§ TASK BRIEF
Find each line of the material below in which the word "agent" occurs, and return it.

§ THE DATA

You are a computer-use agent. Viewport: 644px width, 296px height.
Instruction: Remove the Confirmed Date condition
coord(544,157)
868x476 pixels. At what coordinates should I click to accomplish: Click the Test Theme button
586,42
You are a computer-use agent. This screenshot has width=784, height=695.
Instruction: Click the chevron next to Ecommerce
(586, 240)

==

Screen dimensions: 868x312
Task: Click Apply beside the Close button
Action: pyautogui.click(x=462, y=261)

* * *

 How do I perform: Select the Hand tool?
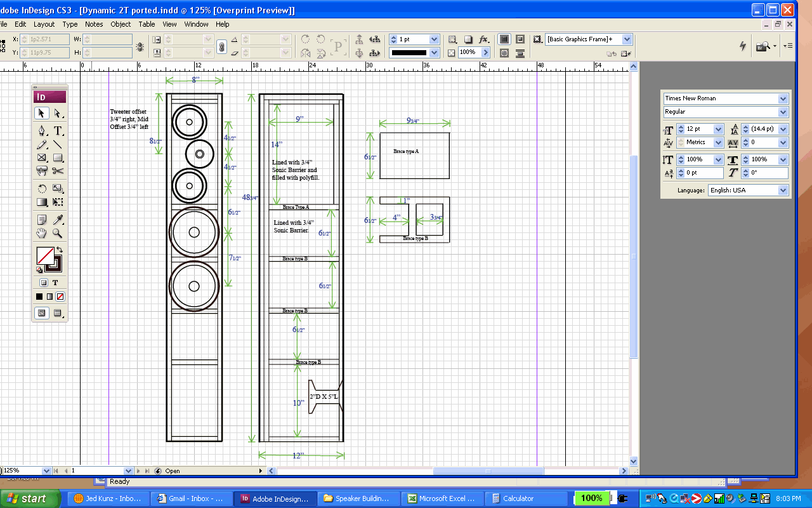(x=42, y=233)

§ RESPONSE AREA
You are a computer-use agent. Viewport: 644px width, 296px height.
You are a computer-use agent. This screenshot has width=784, height=695.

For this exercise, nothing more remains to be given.